Die Funktion bzw. die Wirkung des berechneten 'Saugkreises' für 1330 Hz wird mit einer Impedanzmessung überprüft.

   
27.05.14   Schwarze Kurve : Nur der Treiber
    Rote Kurve : Perfekt ! Gut gemessen - Gut gerechnet : Das ist natürlich etwas heftig - bzw. etwas zu niederohmig . . .
     

. . . Es wird doch der  'Standard-Entzerrer'  bestehend aus : R1 und C1  hinzugefügt - und  es  passt.
   


Der Impedanzgang des  HK Audio  Pro-12  Horn-Treiber's
27.05.14   Schwarze Kurve : Nur der Treiber
    Rote Kurve : Nur der Treiber - mit kompletter Entzerrung
       



Der Impedanzgang des  HK Audio  Pro-12  Horn-Komplett
28.05.14   Schwarze Kurve : Das Horn - Solo
    Rote Kurve : Das Horn - mit kompletter Entzerrung
     


So sieht das schon viel besser aus - und es hört sich beim Test-Betrieb schon deutlich besser an.

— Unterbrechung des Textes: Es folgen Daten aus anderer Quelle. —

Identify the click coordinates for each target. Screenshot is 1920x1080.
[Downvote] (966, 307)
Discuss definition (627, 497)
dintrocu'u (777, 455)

Der Aufbau des Entzerrers für das Horn.
 
Für diesen Zweck - die Resonanz-Energie zu kompensieren -, eignet sich eine Spule mit Eisenkern gut, weil sie kleiner und kostengünstiger ist.  Ansonsten bevorzuge ich Luftspulen in Lautsprecher-Filterschaltungen, weil  Klirr-Verzerrungen, welche durch das Eisen entstehen, entfallen.  Eine Luftspule mit immerhin   1,2 mH  benötigt mehr Draht und ist deshalb größer und schwerer.  Der errechnete Widerstand von  0,65 Ohm  (an dem ja die unerwünschte elektrische Energie in Wärme umgewandelt wird) - wird somit bereits durch den DC-Widerstand des Kupferdrahtes gebildet und braucht kein zusätzliches Bauteil sein.
Grundsätzlich werden auch hier nur hochwertige Bauteile verwendet.  MKT-Folienkondensatoren mit 100 V bzw. 160 V, MOX-Widerstände und präzise Spulen.  Die Lautsprecher werden schließlich professionell eingesetzt und müssen schon mal einiges abkönnen.  Hohe Dauer-Pegel und Spannungsspitzen sind im Live-Einsatz immer angesagt.  Billigere Elektrolyt-Kondensatoren sind keine zuverlässigen Bauteile in Lautsprecher-Filterschaltungen, weil sie nicht so Spannungsfest sind und mit den Jahren austrocknen. Dadurch verändern sie ihren Wert.  Die verwendeten hochwertigen Bauteile werden z.B. von der Fa. Intertechnik vertrieben.
 
Die Entzerrer-Baugruppe wird oberhalb des Hornes montiert und direkt an die Hornanschlüsse angelötet. 




Mittlerweile sind die modifizierten  PR:O 12  Lautsprecher  in Kombination mit den  Sub-Woofern  PR:O 18  schon wieder ein paar Jahre in Betrieb - und sind eine absolut gute Wahl.